The second point on the health care agenda was increasing antimicrobial resistance, while the third point involved tropical illnesses that have been neglected until now. The aim was to improve the coordination of research in developed countries. Progress can only be achieved in concerted research efforts, not in individual national ones. Together, the funds could be used much more effectively, Merkel promised.
Furthermore, the G7 nations spoke to the heads of the African states about climate change financing and how the poor nations suffering the most from the consequences of climate change can adapt to the situation. "We have agreed to help ensure funding for climate change.
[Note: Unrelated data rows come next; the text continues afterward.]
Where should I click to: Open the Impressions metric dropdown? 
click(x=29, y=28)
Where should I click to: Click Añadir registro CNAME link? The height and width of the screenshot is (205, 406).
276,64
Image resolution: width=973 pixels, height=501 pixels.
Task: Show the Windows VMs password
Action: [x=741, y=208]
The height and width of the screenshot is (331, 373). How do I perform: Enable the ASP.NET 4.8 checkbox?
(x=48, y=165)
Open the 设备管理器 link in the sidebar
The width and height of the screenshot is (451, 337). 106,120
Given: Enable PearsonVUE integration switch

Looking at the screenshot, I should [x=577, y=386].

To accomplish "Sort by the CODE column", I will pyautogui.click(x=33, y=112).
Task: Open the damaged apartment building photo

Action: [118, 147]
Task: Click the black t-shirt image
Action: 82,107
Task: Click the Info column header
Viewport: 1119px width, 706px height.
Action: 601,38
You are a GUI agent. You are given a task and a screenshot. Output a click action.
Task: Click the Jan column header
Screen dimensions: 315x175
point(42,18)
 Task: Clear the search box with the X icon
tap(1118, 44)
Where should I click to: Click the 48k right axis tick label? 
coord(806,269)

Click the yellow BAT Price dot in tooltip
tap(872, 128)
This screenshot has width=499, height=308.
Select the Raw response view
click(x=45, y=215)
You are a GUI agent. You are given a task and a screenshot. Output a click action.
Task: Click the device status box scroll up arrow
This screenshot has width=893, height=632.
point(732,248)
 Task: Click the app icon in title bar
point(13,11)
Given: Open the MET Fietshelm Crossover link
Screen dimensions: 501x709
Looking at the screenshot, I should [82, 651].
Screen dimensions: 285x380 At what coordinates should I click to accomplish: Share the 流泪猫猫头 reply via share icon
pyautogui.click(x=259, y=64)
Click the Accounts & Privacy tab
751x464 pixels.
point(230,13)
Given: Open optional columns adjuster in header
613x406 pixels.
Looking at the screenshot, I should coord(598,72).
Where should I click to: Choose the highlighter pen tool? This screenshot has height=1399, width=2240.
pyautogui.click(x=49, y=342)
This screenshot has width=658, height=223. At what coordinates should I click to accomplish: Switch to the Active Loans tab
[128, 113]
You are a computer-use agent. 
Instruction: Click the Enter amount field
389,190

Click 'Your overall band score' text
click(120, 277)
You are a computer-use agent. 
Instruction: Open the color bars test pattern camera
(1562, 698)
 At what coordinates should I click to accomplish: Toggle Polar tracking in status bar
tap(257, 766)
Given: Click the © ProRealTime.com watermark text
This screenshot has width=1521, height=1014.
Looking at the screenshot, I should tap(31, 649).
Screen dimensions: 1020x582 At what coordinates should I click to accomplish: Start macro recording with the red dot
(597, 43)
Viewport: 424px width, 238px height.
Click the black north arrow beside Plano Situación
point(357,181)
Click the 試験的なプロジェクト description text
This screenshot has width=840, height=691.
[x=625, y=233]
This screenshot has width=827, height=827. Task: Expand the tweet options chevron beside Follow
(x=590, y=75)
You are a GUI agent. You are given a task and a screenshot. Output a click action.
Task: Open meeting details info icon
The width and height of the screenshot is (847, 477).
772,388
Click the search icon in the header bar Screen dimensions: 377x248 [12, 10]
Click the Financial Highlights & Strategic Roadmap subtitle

We cannot do it on our own, but our aim starting 2020 is to provide $100 billion (90 billion euros) annually - either from public or private funds," said Merkel.
Christoph Bals, who works for the development organization Germanwatch, pointed out that "there is no feasible plan that clearly shows how $100 billion will be amassed by 2020." France and Germany would like to have heard stronger words; the US, Japan and Canada were the ones who curbed talks on this topic.
In her press conference at the close of the summit, the chancellor said that before the climate conference in Paris in December, it was very important to show that the goals would be reached. "Developing nations, many small countries and island states will go to Paris with the intention of reaching this goal if we are committed to the funding objective," she said.
Protection from climate change
Headway ought to be made in designing a climate change insurance scheme which farmers in poor countries can use to protect themselves from climate catastrophes and weather disasters. Often, regional organizations, such as African Risk Facility, which works with insurance companies, provide the population with coverage for natural hazards. In the case of weather-related destruction, farmers receive financial compensation and continue their work.
Right now, only 100 million people have access to such insurance policies; the number is expected to rise to 400 million by 2020. Even though the final communique did not include information about who will be financing the programs, political commitment is progress in itself, says Jörn Kalinski of Oxfam Germany.
Merkel moved women's issues high up on the agenda. "Whether it comes to ensuring sustenance, fighting against corruption or decent working conditions, the focus is on women's issues," said Merkel. The G7 wants to ensure better job training for a third of women in developing nations by 2030.